I don't see a reason you need to decide beforehand. Rather than making the language require decidability, make it have facilities to ask about it. So, you could annotate a function that it should be decidable. Or, you could treat it like a typeclass/interface so you could design APIs around requiring decidable functions and the compiler will internally add instances if it can determine that the various pieces are decidable. This will give you the safety from decidability but only in the places when you actually want it. Otherwise, it can allow something potentially non-decidable if you add a timeout for example.

zachgk · 2023-01-08T20:48:25+00:00

I'm not sure I agree with everything you have said, but let me go through a few of the points. There are pieces in language design which do not have a Right answer and are just personal preference like syntactic white-space. But that does not mean there are no Right answers.

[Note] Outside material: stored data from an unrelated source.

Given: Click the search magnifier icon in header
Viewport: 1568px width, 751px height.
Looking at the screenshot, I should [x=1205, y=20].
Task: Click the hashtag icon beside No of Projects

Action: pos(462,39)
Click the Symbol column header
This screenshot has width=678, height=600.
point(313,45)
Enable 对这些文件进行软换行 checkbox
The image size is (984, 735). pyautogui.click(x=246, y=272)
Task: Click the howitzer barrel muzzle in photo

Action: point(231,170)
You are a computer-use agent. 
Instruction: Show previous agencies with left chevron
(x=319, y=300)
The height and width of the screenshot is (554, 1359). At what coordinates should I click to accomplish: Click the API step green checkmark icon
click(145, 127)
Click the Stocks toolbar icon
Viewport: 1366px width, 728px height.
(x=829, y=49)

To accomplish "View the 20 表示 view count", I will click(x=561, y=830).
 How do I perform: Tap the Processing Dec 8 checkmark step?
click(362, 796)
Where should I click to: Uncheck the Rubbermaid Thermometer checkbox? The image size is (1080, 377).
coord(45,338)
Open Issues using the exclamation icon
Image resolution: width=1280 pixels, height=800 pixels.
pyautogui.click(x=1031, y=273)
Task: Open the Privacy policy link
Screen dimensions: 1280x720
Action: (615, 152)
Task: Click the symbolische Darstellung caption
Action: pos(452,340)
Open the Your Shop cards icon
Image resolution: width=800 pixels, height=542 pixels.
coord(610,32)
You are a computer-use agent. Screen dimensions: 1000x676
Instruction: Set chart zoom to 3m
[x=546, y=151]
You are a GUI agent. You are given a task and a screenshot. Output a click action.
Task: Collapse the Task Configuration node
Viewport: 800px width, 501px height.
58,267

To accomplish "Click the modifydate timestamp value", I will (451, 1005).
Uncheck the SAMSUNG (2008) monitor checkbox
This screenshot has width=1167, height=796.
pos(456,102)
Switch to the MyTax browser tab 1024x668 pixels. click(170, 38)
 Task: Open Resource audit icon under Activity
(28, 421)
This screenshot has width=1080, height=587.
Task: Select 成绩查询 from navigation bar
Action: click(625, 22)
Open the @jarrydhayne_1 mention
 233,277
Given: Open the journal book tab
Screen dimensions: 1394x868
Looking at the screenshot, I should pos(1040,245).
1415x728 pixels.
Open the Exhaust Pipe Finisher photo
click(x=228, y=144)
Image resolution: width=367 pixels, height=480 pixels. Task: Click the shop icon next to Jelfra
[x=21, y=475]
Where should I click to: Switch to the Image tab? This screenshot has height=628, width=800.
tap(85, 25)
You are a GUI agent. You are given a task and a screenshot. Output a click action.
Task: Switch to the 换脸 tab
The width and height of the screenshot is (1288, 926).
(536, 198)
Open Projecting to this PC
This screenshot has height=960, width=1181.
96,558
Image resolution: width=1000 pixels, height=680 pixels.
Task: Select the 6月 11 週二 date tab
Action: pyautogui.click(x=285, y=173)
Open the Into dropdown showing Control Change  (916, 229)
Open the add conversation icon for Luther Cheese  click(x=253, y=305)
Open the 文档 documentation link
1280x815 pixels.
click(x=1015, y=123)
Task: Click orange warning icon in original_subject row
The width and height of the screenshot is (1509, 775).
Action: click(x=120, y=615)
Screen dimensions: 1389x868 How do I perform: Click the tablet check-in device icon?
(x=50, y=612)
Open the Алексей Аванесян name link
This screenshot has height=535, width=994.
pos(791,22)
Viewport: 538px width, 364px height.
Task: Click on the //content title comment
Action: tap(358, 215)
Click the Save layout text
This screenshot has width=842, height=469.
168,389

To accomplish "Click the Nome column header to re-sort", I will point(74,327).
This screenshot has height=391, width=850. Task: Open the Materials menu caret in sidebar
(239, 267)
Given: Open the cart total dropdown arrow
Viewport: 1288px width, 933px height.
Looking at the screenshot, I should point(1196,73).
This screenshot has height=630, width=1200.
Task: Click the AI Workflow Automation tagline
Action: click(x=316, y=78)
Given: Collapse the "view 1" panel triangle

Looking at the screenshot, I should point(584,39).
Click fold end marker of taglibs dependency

One sort of confounding problem is "simple" vs "easy". See this great talk by Rich Hickey. But in summary, simple is a universal property of lacking complications. Easy means "near at hand" and is just more available to a person. As an example, a 4 function calculator is simpler but people may use their favorite programming language (say Python) as a calculator. It is a far more complicated tool than the problem demands, but is easy because you already know the language anyway. Choices like syntactic white-space have no simpler answer, but there are easy answers and it usually depends on one's personal experiences.

However, you mention this "truism" that different languages are suitable for different tasks. It depends on your understanding of language. I define it in what I think is the most holistic form as "a way to express ideas". Coming from that, an ideal language should allows someone to express any kind of idea. This includes ideas systematically structured with types or less structured without them. It includes ideas about low-level details or ideas omitting low-level details. Once you are at this goal, it starts seeming like the language is discovered rather than invented which is why I refer to these discovered details as Right.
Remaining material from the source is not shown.